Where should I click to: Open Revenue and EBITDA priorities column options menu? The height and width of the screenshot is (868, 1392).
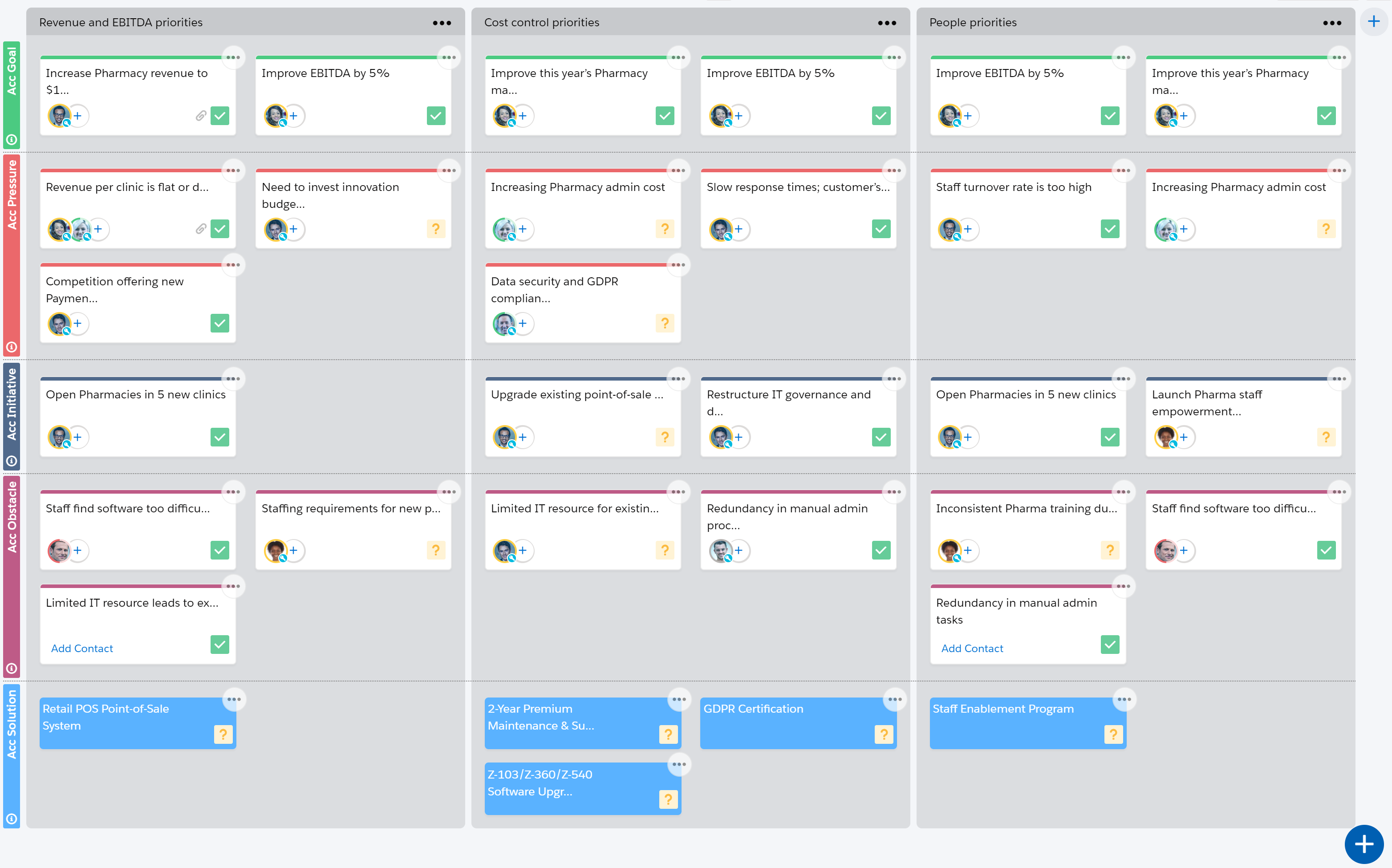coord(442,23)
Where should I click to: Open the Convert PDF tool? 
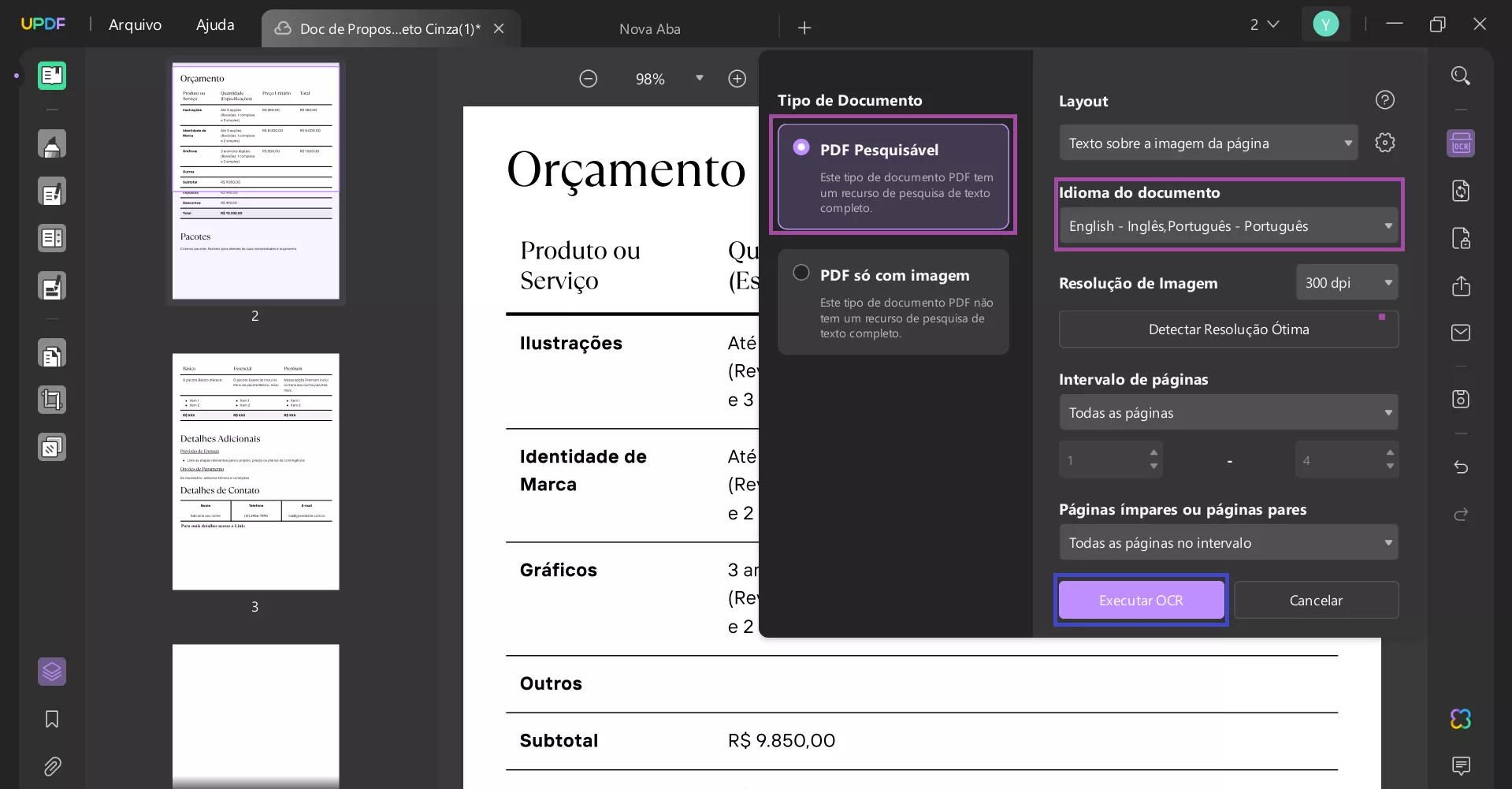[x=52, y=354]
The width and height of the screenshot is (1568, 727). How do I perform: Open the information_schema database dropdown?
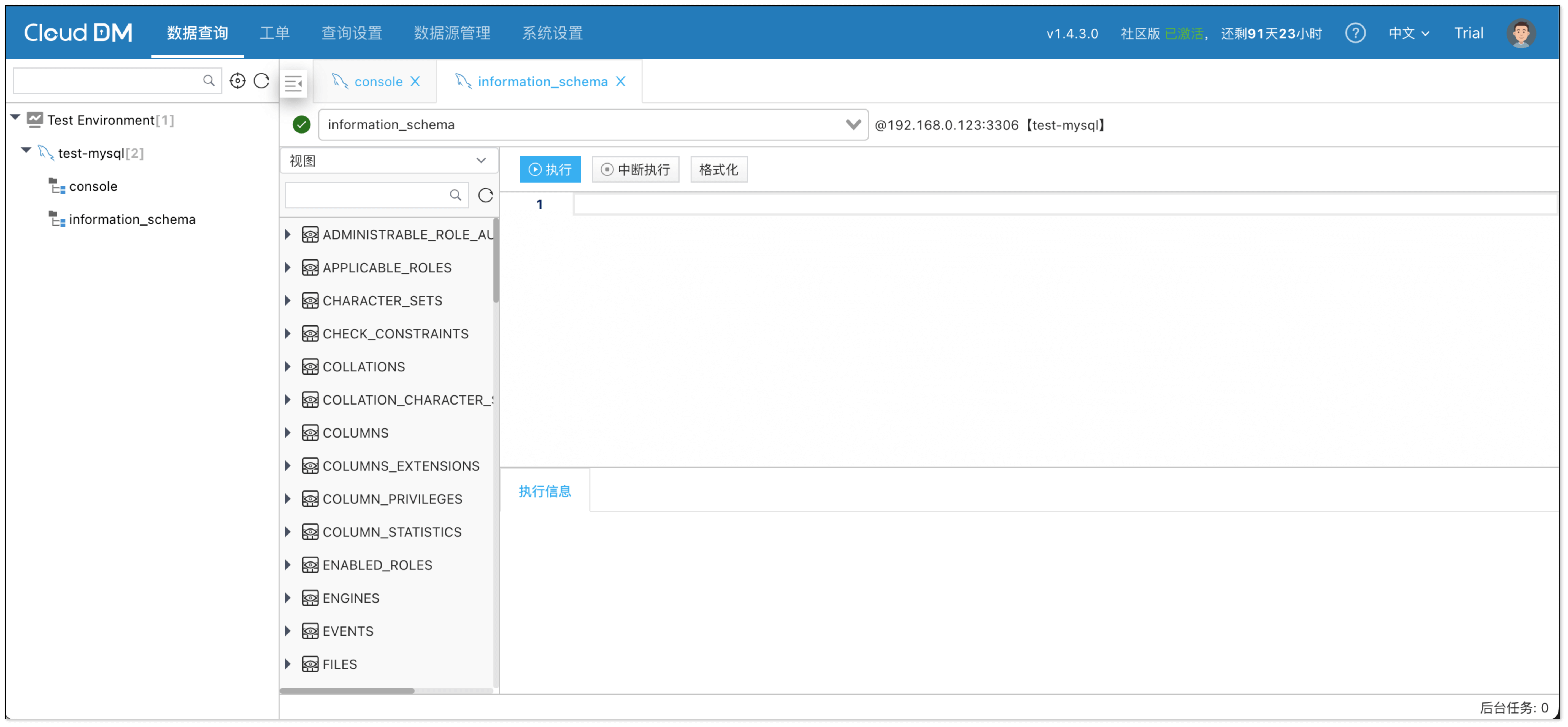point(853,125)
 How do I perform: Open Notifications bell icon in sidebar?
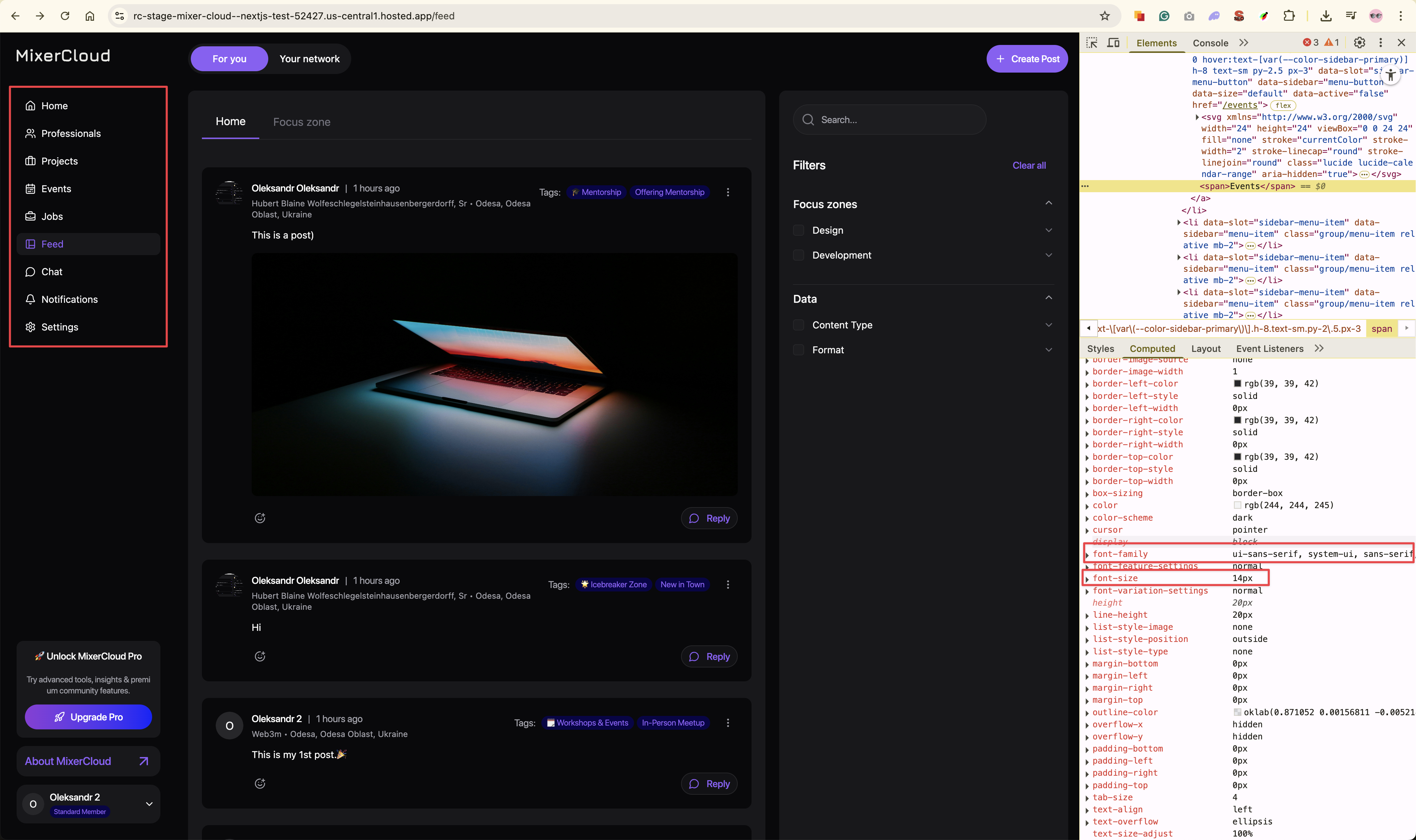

+++++

• What is expected: What is needed is every entry written out word for word, with no pictures.

• Answer below:
Where should I click to: Open Revenue and EBITDA priorities column options menu? The height and width of the screenshot is (868, 1392).
coord(442,23)
Where should I click to: Open the Convert PDF tool? 
[x=52, y=354]
The width and height of the screenshot is (1568, 727). How do I perform: Open the information_schema database dropdown?
point(853,125)
 How do I perform: Open Notifications bell icon in sidebar?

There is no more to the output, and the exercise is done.